Il y a, d'un côté, les mariages forcés, les partenariats marketing et, de l'autre, les alliances évidentes, incontournables, celles qui réjouissent, enthousiasment et vous font dire : "Enfin " ! Et bien, le rapprochement qui s'opère en ce moment entre Ivan Vautier et Isigny Sainte-Mère dépasse toutes nos espérances. Vous ne connaissez pas encore Ivan Vautier ? Voici une lacune que nous allons nous empresser de combler.

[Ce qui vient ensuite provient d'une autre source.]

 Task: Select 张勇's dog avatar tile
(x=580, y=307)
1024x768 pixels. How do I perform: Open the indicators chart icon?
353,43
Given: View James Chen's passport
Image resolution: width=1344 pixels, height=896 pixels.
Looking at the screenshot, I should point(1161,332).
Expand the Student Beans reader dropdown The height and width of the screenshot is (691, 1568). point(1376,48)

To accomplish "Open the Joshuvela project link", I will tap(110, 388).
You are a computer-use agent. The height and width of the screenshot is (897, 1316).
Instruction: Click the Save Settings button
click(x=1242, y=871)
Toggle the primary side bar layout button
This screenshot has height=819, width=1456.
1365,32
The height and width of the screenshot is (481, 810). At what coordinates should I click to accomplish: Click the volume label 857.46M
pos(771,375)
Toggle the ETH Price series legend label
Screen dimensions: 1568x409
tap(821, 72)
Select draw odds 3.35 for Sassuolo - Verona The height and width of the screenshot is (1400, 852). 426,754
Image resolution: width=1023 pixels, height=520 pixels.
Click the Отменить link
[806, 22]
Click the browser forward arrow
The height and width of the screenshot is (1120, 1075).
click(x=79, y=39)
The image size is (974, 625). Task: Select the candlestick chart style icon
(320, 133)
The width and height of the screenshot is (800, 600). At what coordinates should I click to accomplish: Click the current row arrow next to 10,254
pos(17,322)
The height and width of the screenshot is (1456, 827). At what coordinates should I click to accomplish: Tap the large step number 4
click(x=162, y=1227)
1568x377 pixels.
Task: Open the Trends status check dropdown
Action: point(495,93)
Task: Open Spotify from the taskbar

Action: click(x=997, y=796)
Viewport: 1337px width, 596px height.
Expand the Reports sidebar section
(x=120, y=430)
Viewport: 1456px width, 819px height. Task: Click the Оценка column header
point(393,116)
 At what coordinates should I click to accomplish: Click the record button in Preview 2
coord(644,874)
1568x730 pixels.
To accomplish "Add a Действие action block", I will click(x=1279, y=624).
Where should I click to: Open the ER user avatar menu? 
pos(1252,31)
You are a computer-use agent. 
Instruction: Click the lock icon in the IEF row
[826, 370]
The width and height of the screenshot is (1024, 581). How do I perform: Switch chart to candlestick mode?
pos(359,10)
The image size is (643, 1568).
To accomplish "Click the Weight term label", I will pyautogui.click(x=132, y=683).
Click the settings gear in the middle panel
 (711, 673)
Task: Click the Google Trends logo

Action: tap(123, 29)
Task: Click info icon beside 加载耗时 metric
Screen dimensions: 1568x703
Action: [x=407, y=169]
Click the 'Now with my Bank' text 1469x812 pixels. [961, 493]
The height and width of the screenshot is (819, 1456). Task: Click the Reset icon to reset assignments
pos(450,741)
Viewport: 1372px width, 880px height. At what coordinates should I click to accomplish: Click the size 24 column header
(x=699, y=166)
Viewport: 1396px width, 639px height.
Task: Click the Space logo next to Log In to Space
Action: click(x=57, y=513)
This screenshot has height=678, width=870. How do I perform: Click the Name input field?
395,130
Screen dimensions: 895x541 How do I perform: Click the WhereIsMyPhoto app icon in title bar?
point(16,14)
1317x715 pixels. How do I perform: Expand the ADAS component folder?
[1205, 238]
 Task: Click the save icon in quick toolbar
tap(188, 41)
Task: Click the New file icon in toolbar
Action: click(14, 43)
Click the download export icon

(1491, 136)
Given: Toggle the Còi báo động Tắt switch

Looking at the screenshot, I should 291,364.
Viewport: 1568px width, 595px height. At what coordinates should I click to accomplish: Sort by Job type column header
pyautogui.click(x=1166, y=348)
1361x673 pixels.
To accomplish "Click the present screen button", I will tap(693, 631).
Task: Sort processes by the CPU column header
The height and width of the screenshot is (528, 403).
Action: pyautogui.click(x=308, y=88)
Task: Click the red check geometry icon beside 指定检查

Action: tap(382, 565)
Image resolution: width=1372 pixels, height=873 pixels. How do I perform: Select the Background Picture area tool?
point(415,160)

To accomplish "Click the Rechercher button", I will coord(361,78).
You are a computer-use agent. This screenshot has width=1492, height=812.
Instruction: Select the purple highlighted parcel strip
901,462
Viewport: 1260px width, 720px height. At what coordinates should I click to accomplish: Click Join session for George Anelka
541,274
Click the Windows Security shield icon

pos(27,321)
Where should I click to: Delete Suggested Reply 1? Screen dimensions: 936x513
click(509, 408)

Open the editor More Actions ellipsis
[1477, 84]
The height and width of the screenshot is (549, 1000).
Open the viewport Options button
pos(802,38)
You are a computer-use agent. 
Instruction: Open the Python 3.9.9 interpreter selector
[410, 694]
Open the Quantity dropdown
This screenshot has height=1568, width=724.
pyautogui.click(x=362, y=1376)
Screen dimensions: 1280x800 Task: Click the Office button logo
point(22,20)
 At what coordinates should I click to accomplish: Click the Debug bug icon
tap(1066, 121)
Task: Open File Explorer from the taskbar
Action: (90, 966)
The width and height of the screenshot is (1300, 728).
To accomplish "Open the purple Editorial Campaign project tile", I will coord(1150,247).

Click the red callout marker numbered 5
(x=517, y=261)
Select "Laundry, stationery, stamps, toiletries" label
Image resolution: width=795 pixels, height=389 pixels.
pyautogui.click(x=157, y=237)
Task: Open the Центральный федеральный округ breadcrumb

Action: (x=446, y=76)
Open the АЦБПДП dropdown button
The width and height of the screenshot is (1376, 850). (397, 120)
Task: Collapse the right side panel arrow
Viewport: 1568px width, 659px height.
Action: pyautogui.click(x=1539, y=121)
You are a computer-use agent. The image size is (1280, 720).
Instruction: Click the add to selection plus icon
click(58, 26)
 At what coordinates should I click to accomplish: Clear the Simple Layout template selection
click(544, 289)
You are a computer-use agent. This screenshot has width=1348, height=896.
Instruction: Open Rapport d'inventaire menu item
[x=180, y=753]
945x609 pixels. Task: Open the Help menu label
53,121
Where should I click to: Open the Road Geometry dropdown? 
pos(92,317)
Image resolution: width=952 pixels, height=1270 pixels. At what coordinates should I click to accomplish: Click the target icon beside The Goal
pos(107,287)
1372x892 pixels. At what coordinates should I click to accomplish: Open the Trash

Trentenaire serein, attachant et passionné, cet homme-là a vite fait de vaincre tous les clichés sur cette image du Normand austère et renfermé. Le maître mot du Pressoir, le restaurant que lui et son épouse ont ouvert voici une poignée d'années ? Difficile de choisir : il y a, bien évidemment, cette incroyable générosité, ce sens de l'accueil... Mais il y a, par dessus tout, une authentique créativité, une volonté de surprendre, de réinventer le terroir normand en l'agrémentant d'une touche ô combien personnelle. La côte de veau laquée au pommeau, l'arborio en teurgoule façon impératrice, le tatin de tomates fraîches et petits gris en tempura... Autant de saveurs et de clins d'oeil qui ont su enthousiasmer et séduire l'incontournable Guide Champérard : élu "jeune chef de l'année 2001" , Ivan se voit, notamment, distinguer, pour sa capacité à proposer : "[...] des plats qui osent la différence, une cuisine à la fois dépaysante et rassurante [...]".
Après le Guide Champérard, Ivan n'a pas dit son dernier mot. En Février 2003, il a concrétisé le rêve qu'il nourrissait depuis sa plus tendre enfance : acquérir sa première étoile au Michelin.
La consécration pour celui qui fit ses classes à La Bourride de Michel Bruneau, et oeuvra, excusez du peu, aux côtés de Le Divellec et Boyer.
Et c'est au coeur de cette pleine ascension qu'Ivan Vautier confie sa "cuisine de saison", comme il la définit lui-même, au savoir-faire d'Isigny Sainte-Mère : " Ce qui m'importe aujourd'hui, c'est de travailler avec des gens avec lesquels je me sente véritablement en confiance, des gens qui sachent allier la qualité et la régularité. Et, par-dessus tout, j'ai besoin de sentir que, derrière les produits, il y a des hommes passionnés, respectueux du terroir. Je suis, aujourd'hui, extrêmement attaché à Isigny Sainte-Mère pour la qualité de leur produits : parce que le camembert Médaillon est toujours égal à lui-même, parce que le beurre et la crème se comportent idéalement à la cuisson... Mais aussi parce que c'est une coopérative et que la solidarité entre les agriculteurs, la production et l'encadrement est vraiment palpable. C'est une alliée précieuse et une façon de travailler dans laquelle je me reconnais."